Oireachtas Joint and Select Committees

Thursday, 17 May 2018

Public Accounts Committee

Implications of CervicalCheck Revelations (Resumed)
2016 Financial Statements of the State Claims Agency (Resumed)
2016 Financial Statements of the HSE (Resumed)

9:00 am

Dr. Tony Holohan:

Deputy Cassells has raised an important point regarding patient involvement. I do not intend, through this committee, to speak directly to patients. I will find a means of making direct contact with the patients concerned because that is what we do. We have been engaged in a number of situations like this before whereby in tragic situations we find ourselves in contact with patients who have been bereaved. An obvious example is Portlaoise hospital, where I myself led an investigation which uncovered in the baby deaths the fact that it involved not just open disclosure, but deliberate concealment and lies were told. We wrote that in the report and we have continued to engage with patients from there and from a variety of other areas. We had two of the bereaved mothers as part of the maternity strategy, which is approved by Government, we have had patient involvement in our cancer strategy, and it has overhauled completely the attitude of our cancer services. We have a patient experience survey. It is happening for the second time this month throughout our hospital system, and we are one of the few countries in the world in this regard. We have patient safety statements now which require each hospital, for maternity services first and now for hospital services generally, to publish information about safety each month in order that people can see this and to create transparency and visibility. We have built in the Department of Health a national patient safety office.
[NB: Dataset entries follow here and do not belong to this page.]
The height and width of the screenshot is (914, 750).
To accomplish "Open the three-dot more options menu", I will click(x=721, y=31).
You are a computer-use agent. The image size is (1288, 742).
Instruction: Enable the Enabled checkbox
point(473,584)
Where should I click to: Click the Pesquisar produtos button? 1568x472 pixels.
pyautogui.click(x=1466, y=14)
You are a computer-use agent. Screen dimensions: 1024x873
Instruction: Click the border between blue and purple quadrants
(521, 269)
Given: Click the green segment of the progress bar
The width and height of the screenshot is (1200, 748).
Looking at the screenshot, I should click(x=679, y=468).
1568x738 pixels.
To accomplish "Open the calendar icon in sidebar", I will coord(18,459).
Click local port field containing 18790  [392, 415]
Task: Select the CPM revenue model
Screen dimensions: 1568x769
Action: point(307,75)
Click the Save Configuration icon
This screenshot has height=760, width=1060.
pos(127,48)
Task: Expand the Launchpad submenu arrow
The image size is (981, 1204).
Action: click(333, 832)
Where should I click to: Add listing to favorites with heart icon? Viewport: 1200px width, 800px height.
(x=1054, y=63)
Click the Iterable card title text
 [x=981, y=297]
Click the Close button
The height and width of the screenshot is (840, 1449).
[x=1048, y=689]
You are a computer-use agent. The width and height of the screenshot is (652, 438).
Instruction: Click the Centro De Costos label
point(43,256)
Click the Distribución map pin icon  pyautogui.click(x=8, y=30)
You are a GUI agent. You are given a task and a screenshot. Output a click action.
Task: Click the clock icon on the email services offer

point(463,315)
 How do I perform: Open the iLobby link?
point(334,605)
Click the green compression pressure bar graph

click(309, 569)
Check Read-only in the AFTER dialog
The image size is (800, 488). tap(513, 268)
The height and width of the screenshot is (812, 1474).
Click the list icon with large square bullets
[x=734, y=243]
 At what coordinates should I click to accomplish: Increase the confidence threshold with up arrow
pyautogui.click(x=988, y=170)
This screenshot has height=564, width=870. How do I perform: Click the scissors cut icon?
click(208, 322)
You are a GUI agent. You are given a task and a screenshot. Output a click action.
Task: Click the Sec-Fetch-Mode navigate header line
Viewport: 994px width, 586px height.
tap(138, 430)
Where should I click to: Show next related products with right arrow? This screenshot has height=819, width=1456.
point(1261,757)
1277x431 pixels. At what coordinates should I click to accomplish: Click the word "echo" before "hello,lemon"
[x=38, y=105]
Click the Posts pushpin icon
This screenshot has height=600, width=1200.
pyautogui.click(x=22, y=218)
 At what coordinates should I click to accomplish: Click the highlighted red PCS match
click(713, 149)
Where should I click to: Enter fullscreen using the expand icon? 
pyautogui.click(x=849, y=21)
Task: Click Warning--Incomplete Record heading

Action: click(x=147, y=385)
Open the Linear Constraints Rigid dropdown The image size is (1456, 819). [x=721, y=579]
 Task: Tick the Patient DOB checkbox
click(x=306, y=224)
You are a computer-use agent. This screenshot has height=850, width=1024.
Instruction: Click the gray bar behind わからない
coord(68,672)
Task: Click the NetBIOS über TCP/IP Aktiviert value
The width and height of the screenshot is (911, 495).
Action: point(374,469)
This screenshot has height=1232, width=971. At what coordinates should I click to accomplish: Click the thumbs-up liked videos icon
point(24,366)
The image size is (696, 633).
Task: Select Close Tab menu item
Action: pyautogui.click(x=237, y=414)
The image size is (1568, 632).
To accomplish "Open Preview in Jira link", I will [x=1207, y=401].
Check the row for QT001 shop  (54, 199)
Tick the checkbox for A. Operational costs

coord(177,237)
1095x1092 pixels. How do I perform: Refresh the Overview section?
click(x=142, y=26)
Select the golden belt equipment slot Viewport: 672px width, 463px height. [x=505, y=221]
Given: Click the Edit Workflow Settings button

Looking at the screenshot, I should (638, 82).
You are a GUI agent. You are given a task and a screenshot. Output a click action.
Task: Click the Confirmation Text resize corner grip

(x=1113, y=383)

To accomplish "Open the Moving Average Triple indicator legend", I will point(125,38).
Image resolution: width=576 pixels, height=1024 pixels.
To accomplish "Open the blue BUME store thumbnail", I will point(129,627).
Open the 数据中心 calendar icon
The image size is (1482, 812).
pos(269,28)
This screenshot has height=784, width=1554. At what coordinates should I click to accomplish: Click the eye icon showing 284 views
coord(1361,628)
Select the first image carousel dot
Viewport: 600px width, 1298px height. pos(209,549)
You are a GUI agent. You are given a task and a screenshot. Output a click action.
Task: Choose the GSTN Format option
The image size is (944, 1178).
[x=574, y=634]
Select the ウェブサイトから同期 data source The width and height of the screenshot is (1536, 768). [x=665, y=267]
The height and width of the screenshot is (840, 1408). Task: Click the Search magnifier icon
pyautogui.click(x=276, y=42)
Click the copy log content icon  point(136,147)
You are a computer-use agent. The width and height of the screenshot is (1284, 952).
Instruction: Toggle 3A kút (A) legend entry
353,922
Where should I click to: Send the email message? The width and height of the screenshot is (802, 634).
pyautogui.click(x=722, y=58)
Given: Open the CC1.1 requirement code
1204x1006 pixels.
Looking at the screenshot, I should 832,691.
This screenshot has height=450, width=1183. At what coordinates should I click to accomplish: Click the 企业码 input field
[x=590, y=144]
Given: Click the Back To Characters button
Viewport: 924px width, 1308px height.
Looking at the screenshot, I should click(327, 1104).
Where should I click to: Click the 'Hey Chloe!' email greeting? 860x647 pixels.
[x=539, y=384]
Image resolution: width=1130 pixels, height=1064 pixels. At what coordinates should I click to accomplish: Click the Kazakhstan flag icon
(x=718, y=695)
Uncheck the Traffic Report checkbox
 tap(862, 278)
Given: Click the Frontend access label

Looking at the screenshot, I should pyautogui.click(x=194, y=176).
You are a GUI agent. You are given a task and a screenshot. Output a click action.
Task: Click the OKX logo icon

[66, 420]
The then Minister for Health, Deputy Varadkar, brought those proposals to Cabinet in late 2015 to give what we call a patient safety surveillance function. One of the things we uncovered as part of the work we have done in recent years is that different parts of our system knew difference pieces of information about safety and we did not join up that information to create a common understanding. The work we are doing seeks to do that.

However, I absolutely accept that that is not enough to respond to any of the harms and bereavements that have occurred for some of the patients about whom the Deputy has spoken. It will all be cold comfort to them. Culture change is difficult, but our experience is that working with patients in these situations - and working with them directly, as opposed to through the media - is the best means of ensuring their objective, which is to have their terrible experiences fully and directly inform the work we do.